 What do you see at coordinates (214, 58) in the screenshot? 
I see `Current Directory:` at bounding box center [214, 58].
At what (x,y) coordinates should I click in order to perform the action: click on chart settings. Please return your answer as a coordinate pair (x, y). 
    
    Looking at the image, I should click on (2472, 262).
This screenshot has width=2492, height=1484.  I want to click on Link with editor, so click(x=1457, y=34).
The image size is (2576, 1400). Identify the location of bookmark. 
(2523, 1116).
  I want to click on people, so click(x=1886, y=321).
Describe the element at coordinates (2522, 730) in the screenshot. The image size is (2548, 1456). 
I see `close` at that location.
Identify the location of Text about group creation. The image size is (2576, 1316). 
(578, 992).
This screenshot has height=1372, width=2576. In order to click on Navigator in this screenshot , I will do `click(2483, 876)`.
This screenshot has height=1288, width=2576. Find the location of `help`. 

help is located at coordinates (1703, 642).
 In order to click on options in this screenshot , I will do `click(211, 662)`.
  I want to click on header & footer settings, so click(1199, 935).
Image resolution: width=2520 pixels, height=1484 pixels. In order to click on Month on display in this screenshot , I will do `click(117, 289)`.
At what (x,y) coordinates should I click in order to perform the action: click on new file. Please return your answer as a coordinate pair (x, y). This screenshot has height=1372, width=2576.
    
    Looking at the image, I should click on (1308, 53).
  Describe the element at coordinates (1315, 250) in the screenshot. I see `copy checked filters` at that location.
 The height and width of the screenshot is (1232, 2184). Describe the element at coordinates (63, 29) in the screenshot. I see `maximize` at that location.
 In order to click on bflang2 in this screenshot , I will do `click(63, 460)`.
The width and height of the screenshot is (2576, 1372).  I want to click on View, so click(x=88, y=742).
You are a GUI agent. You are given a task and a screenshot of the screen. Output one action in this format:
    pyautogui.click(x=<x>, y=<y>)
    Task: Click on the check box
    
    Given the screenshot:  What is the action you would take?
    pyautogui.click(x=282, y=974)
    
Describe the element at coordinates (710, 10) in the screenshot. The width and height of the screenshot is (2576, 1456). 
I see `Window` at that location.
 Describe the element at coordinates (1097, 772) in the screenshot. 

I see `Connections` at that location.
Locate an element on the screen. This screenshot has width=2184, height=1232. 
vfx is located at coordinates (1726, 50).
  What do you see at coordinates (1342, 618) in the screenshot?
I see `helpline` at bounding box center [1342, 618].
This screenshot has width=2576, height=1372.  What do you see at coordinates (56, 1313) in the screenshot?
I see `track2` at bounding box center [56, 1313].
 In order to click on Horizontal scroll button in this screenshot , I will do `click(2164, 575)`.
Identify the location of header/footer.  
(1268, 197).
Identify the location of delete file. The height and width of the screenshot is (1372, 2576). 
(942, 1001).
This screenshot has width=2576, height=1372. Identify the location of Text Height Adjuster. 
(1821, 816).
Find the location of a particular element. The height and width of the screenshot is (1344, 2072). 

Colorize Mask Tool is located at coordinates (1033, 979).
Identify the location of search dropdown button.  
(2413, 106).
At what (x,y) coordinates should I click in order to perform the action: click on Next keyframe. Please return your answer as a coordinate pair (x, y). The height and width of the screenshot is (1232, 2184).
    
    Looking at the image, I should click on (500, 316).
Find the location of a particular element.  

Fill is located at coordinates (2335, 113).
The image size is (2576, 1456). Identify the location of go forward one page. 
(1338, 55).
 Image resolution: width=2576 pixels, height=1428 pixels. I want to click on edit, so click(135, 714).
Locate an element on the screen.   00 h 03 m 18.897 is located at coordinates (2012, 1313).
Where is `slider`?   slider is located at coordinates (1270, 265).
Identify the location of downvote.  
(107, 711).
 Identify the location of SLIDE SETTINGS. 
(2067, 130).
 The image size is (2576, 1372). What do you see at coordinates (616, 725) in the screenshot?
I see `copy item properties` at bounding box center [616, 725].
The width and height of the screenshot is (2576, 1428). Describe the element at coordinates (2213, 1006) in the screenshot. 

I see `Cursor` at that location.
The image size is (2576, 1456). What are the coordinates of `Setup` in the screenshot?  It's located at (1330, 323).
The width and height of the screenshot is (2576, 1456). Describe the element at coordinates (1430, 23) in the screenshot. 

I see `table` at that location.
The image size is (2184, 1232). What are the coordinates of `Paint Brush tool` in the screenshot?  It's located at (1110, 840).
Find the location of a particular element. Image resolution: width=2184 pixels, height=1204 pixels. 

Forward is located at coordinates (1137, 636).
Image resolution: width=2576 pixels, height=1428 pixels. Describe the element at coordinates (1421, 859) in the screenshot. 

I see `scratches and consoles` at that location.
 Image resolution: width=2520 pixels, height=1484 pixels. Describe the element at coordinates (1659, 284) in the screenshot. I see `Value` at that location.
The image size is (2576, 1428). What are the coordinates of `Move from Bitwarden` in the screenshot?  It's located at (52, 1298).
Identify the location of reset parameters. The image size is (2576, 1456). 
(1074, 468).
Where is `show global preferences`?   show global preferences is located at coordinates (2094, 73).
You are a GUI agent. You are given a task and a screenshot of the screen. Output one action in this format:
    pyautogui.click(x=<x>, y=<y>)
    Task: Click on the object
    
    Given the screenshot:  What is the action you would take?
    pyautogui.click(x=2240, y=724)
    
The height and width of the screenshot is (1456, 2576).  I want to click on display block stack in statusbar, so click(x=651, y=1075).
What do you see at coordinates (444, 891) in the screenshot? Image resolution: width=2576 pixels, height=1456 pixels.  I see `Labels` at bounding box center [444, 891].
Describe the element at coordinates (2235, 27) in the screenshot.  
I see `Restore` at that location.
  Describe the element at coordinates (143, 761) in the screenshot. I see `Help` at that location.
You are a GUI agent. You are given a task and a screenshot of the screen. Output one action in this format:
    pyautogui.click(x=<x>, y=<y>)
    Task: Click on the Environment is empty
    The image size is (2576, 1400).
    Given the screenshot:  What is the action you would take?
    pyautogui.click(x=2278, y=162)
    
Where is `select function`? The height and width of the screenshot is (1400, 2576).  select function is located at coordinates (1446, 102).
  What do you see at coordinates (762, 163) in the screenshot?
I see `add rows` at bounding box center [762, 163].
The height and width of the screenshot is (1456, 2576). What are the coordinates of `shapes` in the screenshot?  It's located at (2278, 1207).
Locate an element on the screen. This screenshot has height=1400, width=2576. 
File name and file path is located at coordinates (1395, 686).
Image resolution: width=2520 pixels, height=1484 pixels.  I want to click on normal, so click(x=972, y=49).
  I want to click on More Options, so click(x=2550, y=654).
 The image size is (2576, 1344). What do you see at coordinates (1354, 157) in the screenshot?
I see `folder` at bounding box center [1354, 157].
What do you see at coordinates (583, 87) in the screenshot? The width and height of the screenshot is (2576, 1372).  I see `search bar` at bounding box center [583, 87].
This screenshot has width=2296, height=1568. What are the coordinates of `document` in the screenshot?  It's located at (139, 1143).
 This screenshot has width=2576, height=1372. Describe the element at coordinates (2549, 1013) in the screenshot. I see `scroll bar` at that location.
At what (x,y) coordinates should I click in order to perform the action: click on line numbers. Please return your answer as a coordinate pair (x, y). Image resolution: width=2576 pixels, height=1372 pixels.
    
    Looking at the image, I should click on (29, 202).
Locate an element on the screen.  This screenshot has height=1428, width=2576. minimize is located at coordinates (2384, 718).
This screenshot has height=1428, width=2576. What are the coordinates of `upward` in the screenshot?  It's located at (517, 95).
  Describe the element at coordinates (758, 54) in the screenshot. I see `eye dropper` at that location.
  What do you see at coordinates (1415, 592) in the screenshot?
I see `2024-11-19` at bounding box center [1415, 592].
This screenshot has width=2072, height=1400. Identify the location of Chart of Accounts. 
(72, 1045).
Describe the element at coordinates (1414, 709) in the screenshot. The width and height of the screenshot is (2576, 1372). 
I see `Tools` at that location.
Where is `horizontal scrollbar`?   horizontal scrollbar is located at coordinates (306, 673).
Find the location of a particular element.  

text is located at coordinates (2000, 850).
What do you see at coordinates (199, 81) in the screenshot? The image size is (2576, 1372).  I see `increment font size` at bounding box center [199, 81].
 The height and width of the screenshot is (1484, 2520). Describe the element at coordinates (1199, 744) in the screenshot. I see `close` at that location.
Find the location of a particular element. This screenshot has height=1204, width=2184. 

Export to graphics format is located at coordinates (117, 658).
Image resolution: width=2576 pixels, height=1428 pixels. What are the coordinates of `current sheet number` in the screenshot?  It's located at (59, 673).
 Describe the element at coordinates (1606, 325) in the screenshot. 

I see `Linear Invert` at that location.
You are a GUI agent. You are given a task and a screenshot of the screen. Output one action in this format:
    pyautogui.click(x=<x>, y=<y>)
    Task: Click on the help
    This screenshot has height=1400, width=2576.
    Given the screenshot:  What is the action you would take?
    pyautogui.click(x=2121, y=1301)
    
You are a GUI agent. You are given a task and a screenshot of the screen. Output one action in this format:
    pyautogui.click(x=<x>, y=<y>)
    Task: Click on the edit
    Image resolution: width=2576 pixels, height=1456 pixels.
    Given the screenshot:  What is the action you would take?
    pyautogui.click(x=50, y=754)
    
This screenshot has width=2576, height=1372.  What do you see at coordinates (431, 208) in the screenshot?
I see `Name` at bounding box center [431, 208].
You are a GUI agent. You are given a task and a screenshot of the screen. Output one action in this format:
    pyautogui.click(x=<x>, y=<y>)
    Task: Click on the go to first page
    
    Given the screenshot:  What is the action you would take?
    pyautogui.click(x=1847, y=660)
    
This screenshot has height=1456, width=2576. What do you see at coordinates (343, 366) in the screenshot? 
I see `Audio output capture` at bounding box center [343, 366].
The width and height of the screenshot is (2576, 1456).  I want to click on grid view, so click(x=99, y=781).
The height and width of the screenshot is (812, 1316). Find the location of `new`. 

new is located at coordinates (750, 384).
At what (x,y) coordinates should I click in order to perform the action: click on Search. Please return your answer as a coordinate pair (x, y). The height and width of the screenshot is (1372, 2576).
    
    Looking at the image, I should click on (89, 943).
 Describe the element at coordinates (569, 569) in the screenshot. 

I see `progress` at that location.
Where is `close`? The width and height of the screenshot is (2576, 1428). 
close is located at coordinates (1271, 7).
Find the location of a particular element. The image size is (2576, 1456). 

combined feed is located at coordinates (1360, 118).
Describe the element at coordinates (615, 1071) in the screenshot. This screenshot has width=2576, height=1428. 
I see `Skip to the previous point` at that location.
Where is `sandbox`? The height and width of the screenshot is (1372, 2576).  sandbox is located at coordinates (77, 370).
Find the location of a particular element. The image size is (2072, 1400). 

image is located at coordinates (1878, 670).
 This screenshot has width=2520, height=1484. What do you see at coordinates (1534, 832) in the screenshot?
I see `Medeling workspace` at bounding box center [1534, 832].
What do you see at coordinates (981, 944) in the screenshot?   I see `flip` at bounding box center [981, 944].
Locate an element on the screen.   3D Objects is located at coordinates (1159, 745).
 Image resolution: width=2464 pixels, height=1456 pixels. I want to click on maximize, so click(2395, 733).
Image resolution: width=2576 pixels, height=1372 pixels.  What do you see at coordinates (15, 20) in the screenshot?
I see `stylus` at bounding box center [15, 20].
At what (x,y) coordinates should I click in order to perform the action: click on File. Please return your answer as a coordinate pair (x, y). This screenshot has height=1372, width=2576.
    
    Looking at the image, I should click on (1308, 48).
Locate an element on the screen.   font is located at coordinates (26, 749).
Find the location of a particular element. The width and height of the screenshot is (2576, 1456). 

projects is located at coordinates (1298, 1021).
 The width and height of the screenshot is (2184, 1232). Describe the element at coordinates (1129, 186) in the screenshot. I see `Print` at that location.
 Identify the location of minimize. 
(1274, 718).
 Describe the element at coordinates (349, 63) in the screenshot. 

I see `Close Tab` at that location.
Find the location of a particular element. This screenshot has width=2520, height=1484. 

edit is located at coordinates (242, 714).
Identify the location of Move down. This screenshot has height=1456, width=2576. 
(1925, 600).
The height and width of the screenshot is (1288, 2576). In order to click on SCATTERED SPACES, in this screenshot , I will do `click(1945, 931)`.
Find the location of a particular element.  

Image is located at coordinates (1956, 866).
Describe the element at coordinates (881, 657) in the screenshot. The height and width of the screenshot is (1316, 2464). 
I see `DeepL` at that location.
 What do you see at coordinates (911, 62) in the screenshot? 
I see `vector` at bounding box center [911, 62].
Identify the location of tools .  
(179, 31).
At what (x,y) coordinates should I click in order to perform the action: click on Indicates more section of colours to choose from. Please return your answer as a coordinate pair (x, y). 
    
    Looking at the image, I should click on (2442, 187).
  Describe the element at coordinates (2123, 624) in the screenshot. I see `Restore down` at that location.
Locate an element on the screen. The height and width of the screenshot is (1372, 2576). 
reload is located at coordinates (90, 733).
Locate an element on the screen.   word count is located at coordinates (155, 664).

▶ **EXERCISE BRIEF**:
Reproduce verbatim the lines of the listing between the line containing "Identify the location of SLIDE SETTINGS." and the line containing "so click(x=651, y=1075).", inclusive.

▶ **ANSWER FOR THIS EXERCISE**:
 Identify the location of SLIDE SETTINGS. 
(2067, 130).
 The image size is (2576, 1372). What do you see at coordinates (616, 725) in the screenshot?
I see `copy item properties` at bounding box center [616, 725].
The width and height of the screenshot is (2576, 1428). Describe the element at coordinates (2213, 1006) in the screenshot. 

I see `Cursor` at that location.
The image size is (2576, 1456). What are the coordinates of `Setup` in the screenshot?  It's located at (1330, 323).
The width and height of the screenshot is (2576, 1456). Describe the element at coordinates (1430, 23) in the screenshot. 

I see `table` at that location.
The image size is (2184, 1232). What are the coordinates of `Paint Brush tool` in the screenshot?  It's located at (1110, 840).
Find the location of a particular element. Image resolution: width=2184 pixels, height=1204 pixels. 

Forward is located at coordinates (1137, 636).
Image resolution: width=2576 pixels, height=1428 pixels. Describe the element at coordinates (1421, 859) in the screenshot. 

I see `scratches and consoles` at that location.
 Image resolution: width=2520 pixels, height=1484 pixels. Describe the element at coordinates (1659, 284) in the screenshot. I see `Value` at that location.
The image size is (2576, 1428). What are the coordinates of `Move from Bitwarden` in the screenshot?  It's located at (52, 1298).
Identify the location of reset parameters. The image size is (2576, 1456). 
(1074, 468).
Where is `show global preferences`?   show global preferences is located at coordinates (2094, 73).
You are a GUI agent. You are given a task and a screenshot of the screen. Output one action in this format:
    pyautogui.click(x=<x>, y=<y>)
    Task: Click on the object
    
    Given the screenshot:  What is the action you would take?
    pyautogui.click(x=2240, y=724)
    
The height and width of the screenshot is (1456, 2576).  I want to click on display block stack in statusbar, so click(x=651, y=1075).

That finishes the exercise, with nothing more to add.